── Information shown ──

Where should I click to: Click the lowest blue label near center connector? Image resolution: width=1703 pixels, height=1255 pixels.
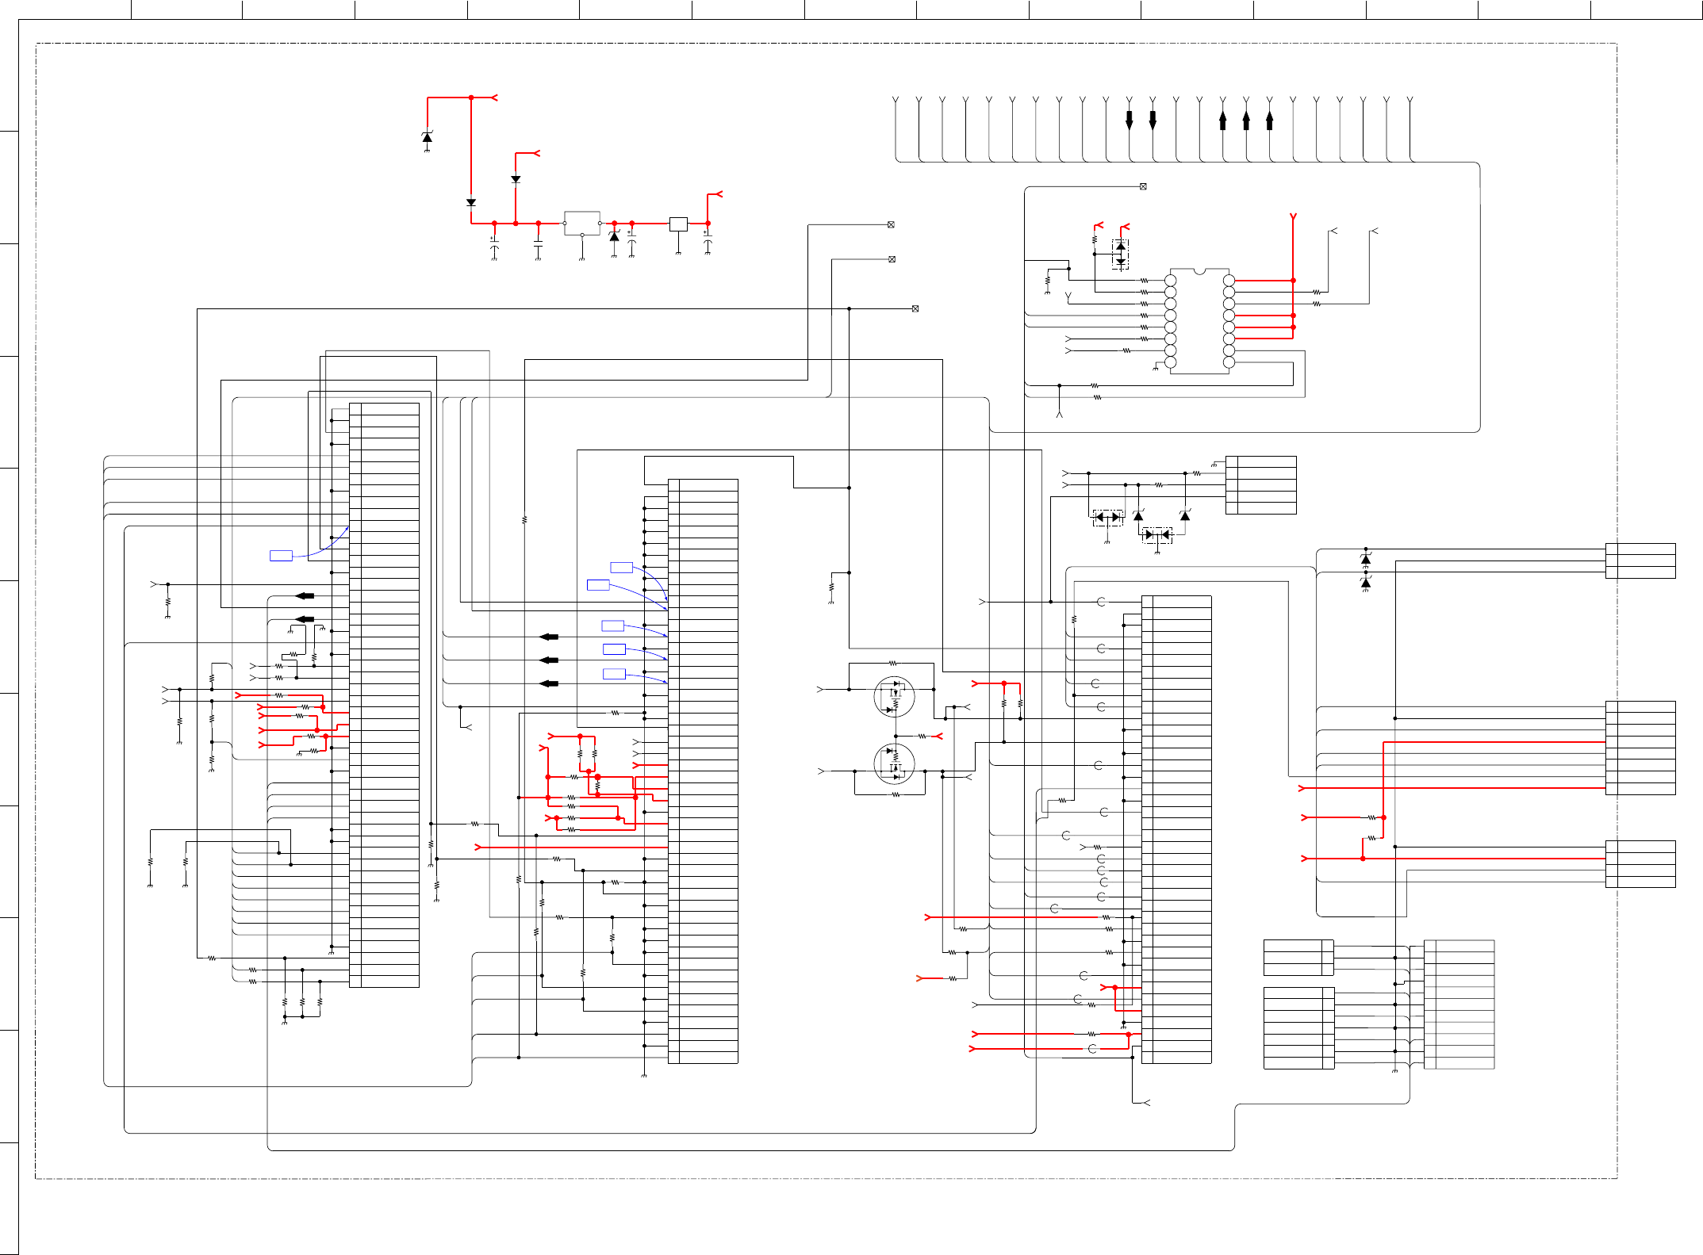[x=614, y=674]
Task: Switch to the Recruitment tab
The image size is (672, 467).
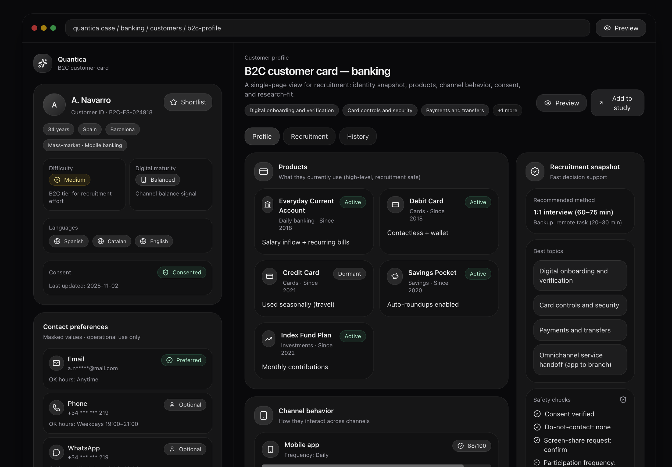Action: (x=309, y=136)

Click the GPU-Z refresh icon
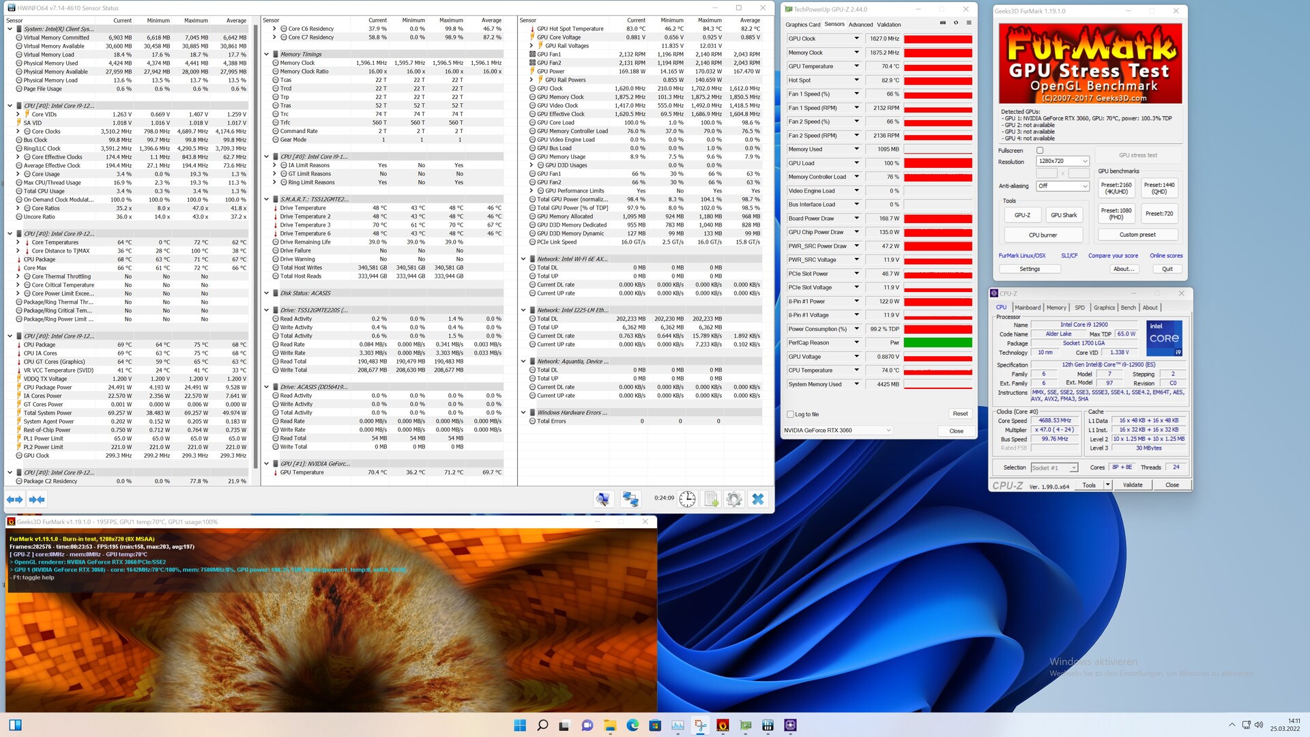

───

(To do):
Reproduce the data above in full, exactly as it is, with the pictures left out.

(Result for this task):
Where should I click to: Click the lowest blue label near center connector? Image resolution: width=1703 pixels, height=1255 pixels.
[x=614, y=674]
Task: Switch to the Recruitment tab
The image size is (672, 467).
Action: (x=309, y=136)

Click the GPU-Z refresh icon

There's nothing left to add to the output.